Williamson v. City of Hays, 275 Kan. 300, 64 P.3d 364 (2003).

This case addresses the following issues:

  1. When does runoff water from one property unto another’s property constitute a trespass?
  2. When does construction of a city’s storm sewer system rise to the level of negligence?

This case dealt with damage caused to property, brought on by increased flow of runoff water, and whether or not a city could be responsible for that damage under either a trespass theory or negligence theory. Id. at 301-02. The court ultimately found that each theory could provide for recovery, but neither did so on the facts of this case. Id. at 311-12. The landowner-plaintiffs could not show that the city’s actions, rather than the “ordinary and regular course” of the water itself, cause the increased flow. Id. at 310. Additionally, the city met all “generally recognized and prevailing standards” in the construction of the property, meaning no breach of its duty had occurred in the design, construction, or installation of the storm sewer system. Id. at 312.

In this case, the defendant-city constructed a storm sewer for water drainage on property abutting that of the plaintiffs. Id. at 301. The plaintiffs sued for damage caused by water runoff. Id. at 302. The plaintiffs advanced two theories for liability: trespass and negligence. Id. at 304. The district court granted summary judgment to the defendant on each count. Id. at 303.

Beginning with the trespass theory, the court noted that the key to trespass is the “inten[tion] to have foreign matter intrude upon the land.” Id. at 307-08. Here, there was simply no evidence that the city intended for any increase in runoff, nor that they knew the possibility existed and acted anyway. Id. at 308. In fact, the record indicated that runoff water had previously accumulated on the plaintiffs’ property and that there was no indication that the change in accumulation was caused by anything outside of the natural flow and course of water. Id. 311.

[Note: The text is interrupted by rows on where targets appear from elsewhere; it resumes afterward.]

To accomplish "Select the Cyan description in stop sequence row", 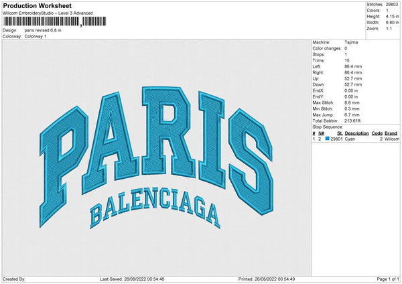I will tap(350, 139).
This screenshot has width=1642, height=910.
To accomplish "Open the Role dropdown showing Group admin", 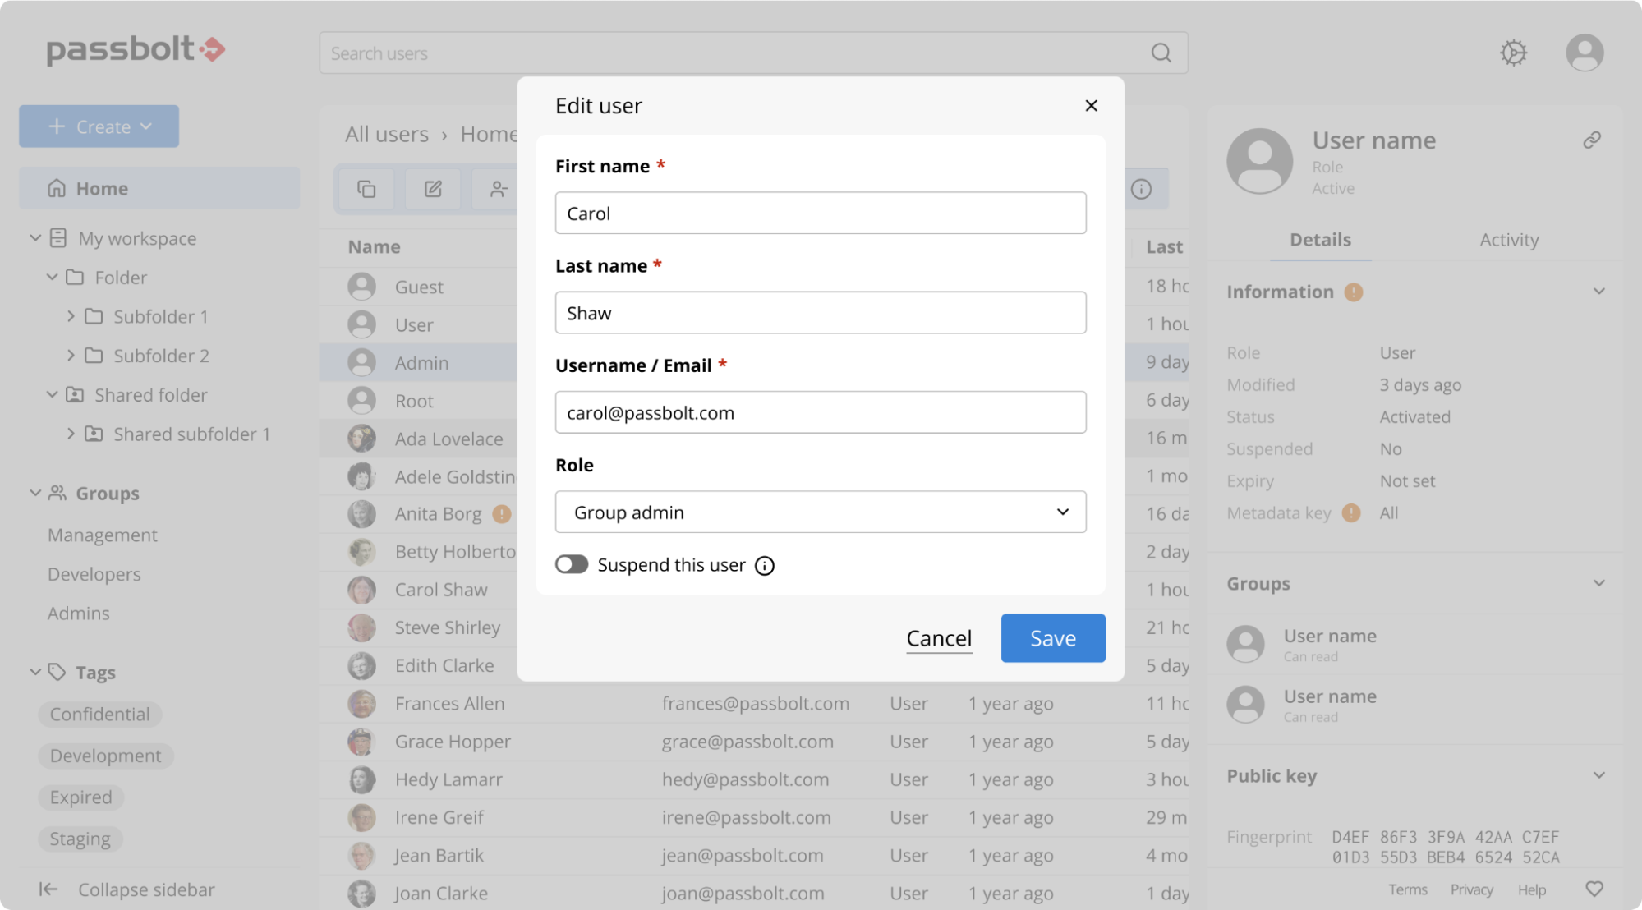I will point(820,512).
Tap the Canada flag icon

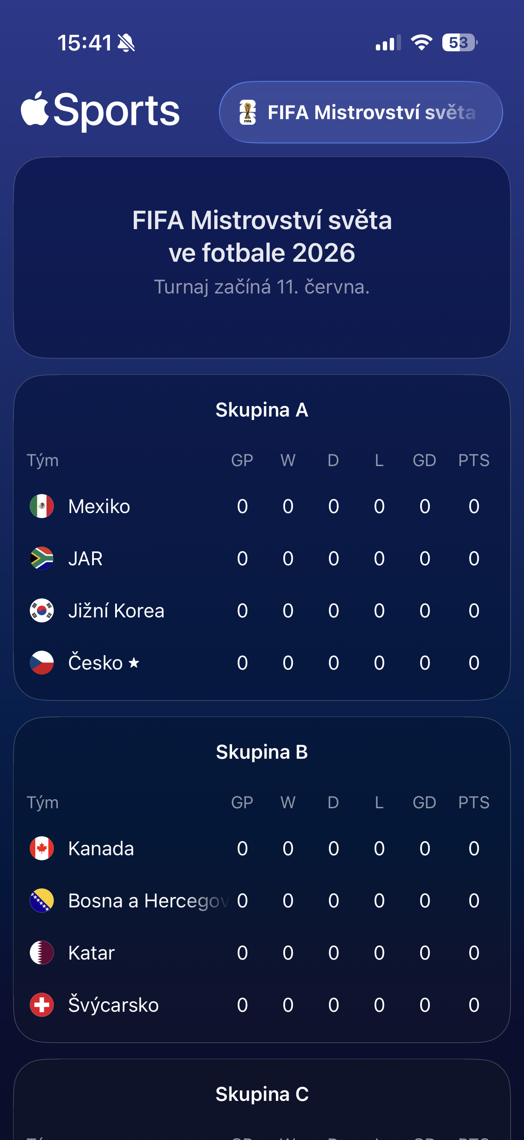tap(42, 848)
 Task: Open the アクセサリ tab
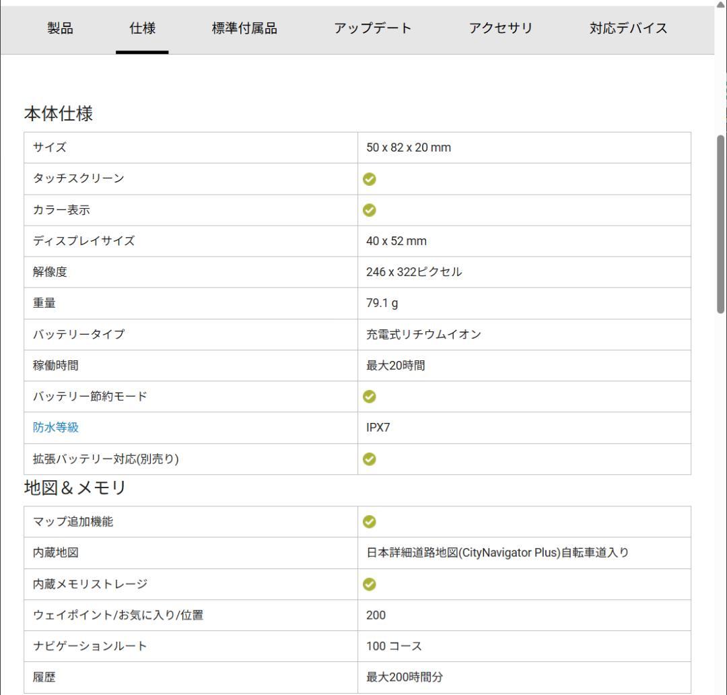point(501,28)
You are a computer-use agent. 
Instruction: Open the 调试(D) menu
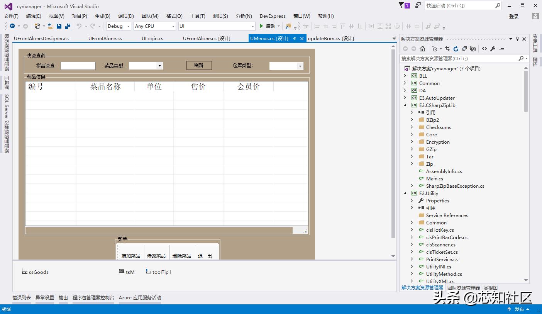[x=125, y=16]
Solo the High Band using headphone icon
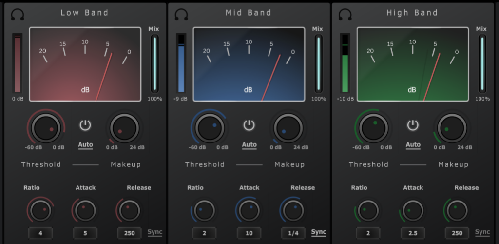This screenshot has width=499, height=244. [345, 14]
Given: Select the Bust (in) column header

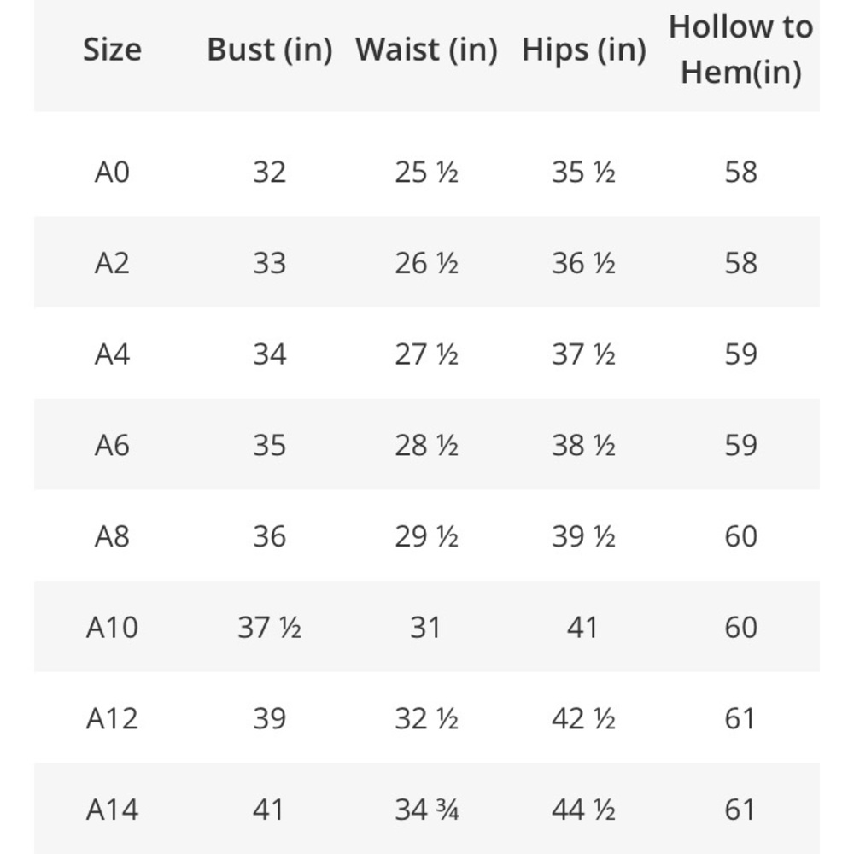Looking at the screenshot, I should pos(270,50).
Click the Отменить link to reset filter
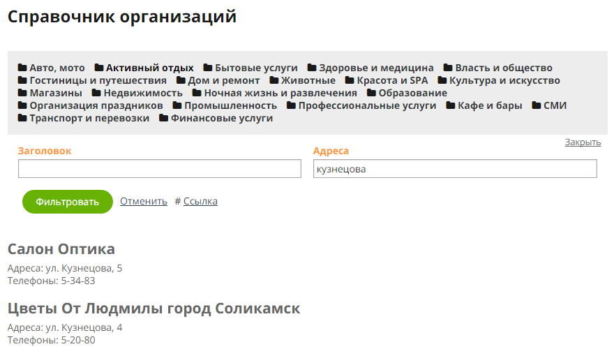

Moving on to the negligence claim, the court began with analyzing the duty at issue. Id. The duty at issue here was the duty to install, construction, plan, and design storm sewer systems “in conformity with generally recognized and prevailing standards in existence at that time.” Id. at 311-12. The records indicated that the defendant had exercised the appropriate level of care in this case. Id. Without evidence of a breach or causation, there could be no claim for negligence. Id. at 312.